Activity:
Across the entries below, count the lines in which the word "Task" occurs. Reply with the count alone.

Dataset:
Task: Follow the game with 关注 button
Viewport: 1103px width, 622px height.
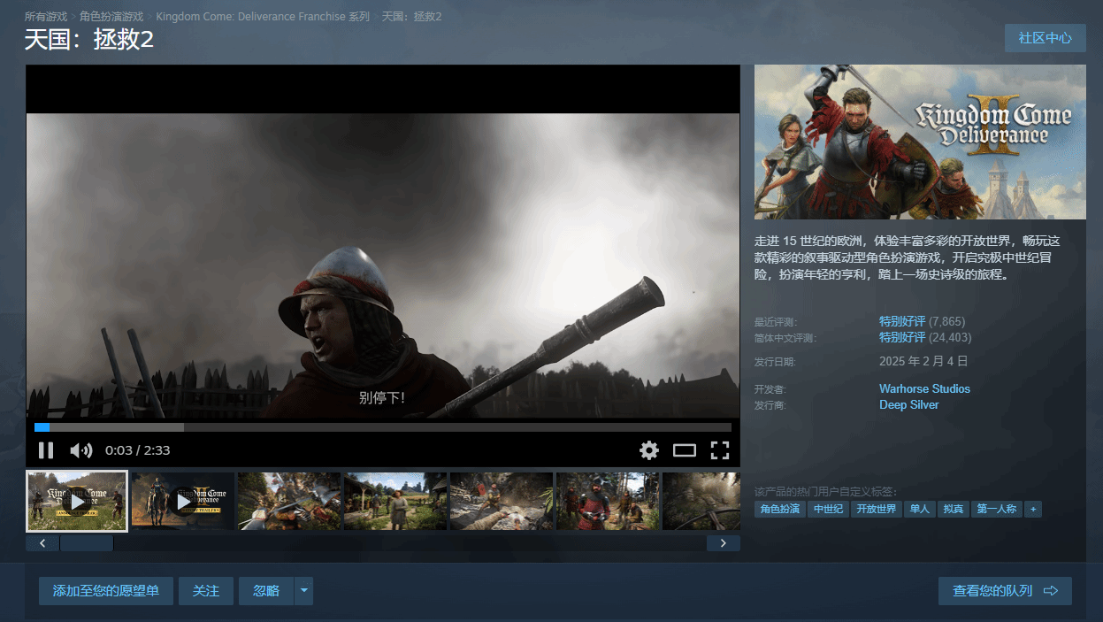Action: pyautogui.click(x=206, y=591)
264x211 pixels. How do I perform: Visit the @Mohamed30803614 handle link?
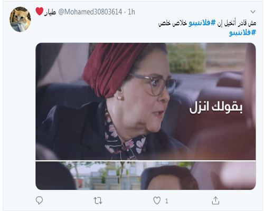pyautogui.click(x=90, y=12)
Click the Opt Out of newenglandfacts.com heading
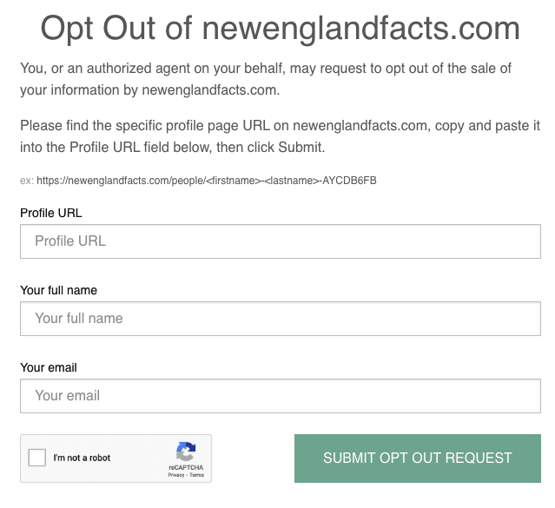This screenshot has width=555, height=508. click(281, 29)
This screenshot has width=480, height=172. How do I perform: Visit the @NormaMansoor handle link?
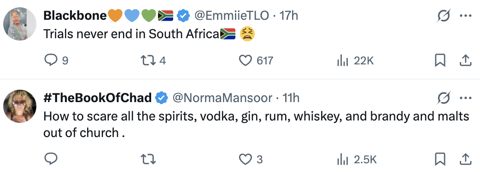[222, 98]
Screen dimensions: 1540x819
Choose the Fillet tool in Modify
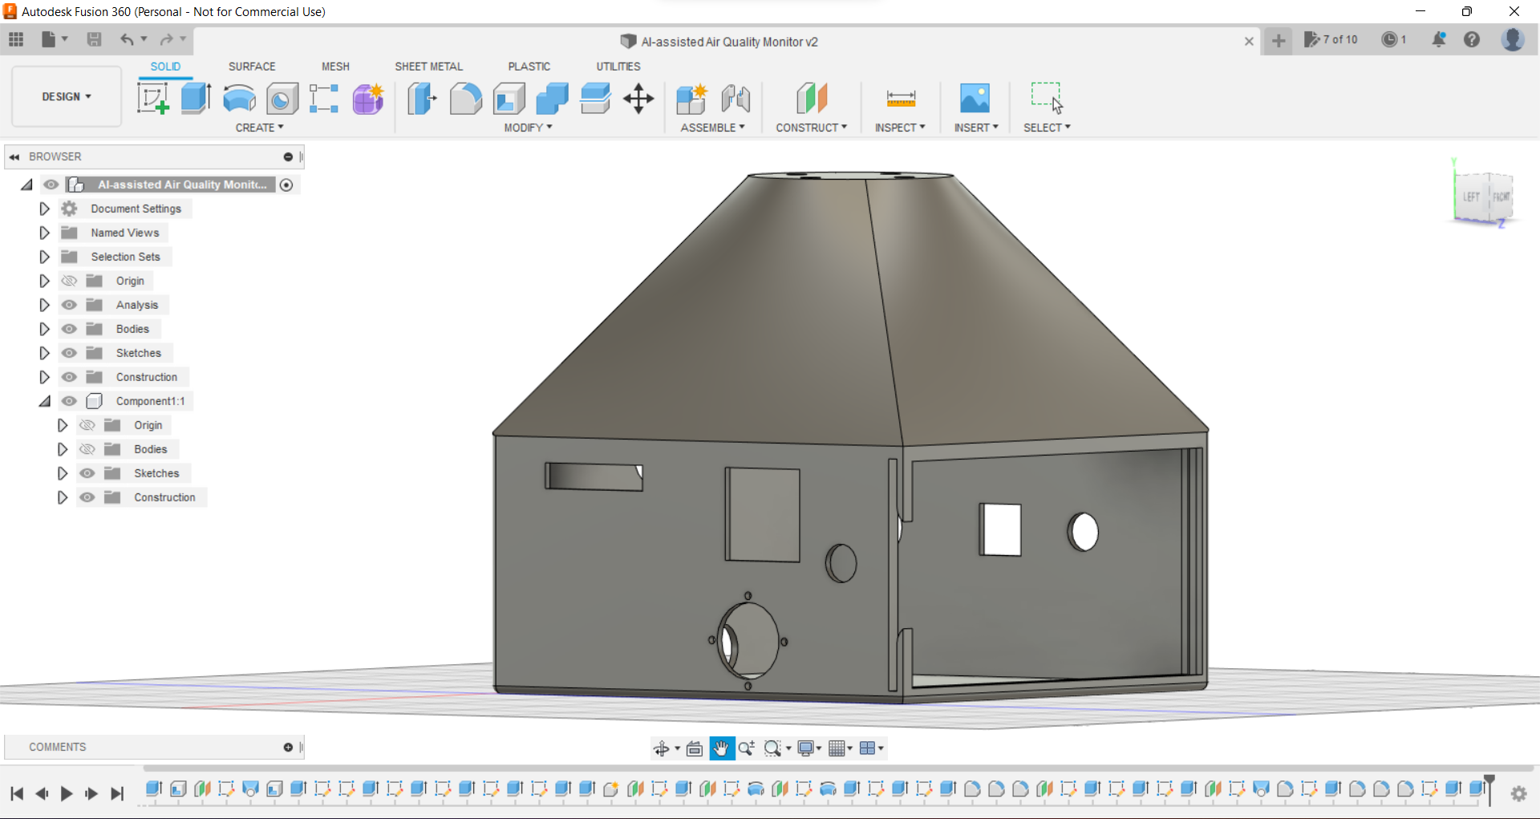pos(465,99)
...
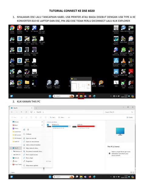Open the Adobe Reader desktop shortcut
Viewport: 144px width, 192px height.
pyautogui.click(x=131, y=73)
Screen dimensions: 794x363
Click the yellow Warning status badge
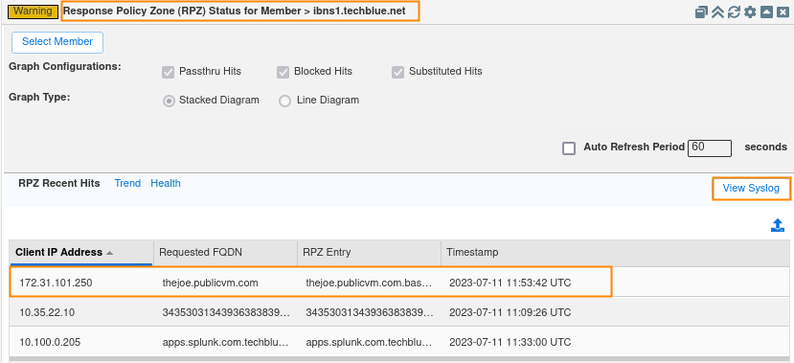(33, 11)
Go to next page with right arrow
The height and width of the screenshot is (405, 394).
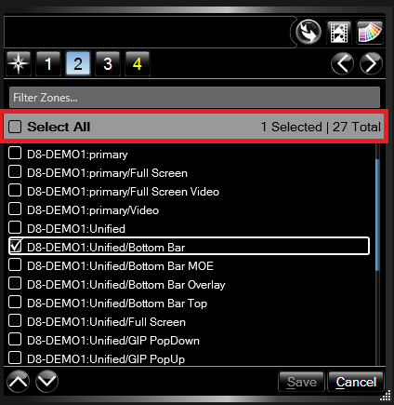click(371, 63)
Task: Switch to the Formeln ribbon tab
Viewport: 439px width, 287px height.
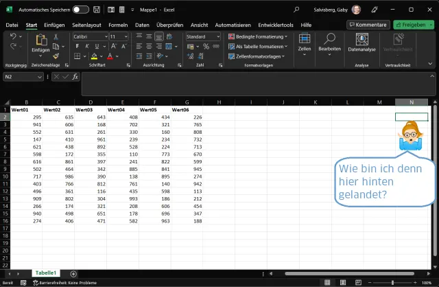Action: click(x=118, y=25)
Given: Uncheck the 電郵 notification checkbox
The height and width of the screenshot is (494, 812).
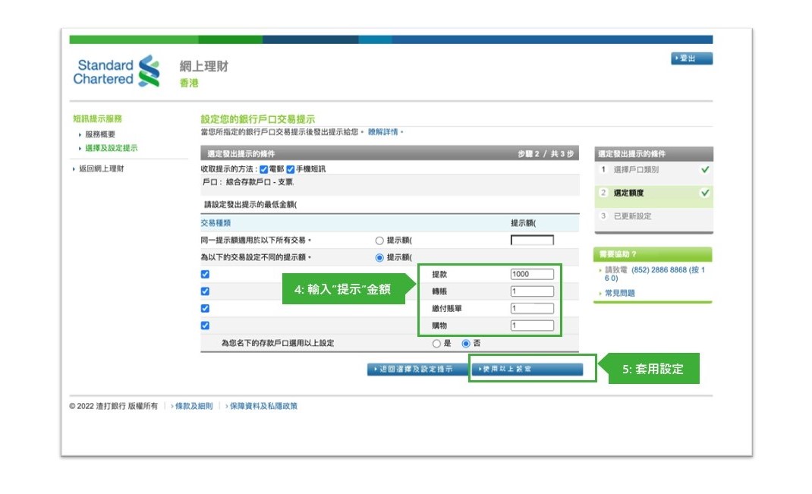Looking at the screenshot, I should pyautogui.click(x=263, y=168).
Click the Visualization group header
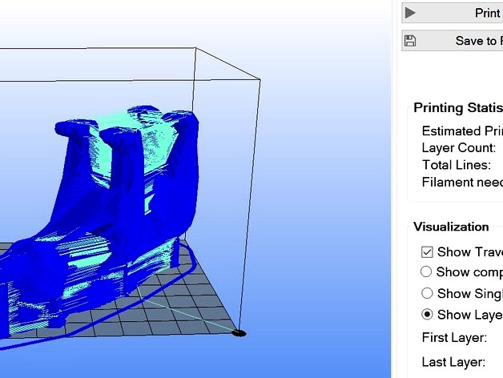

Exercise output:
2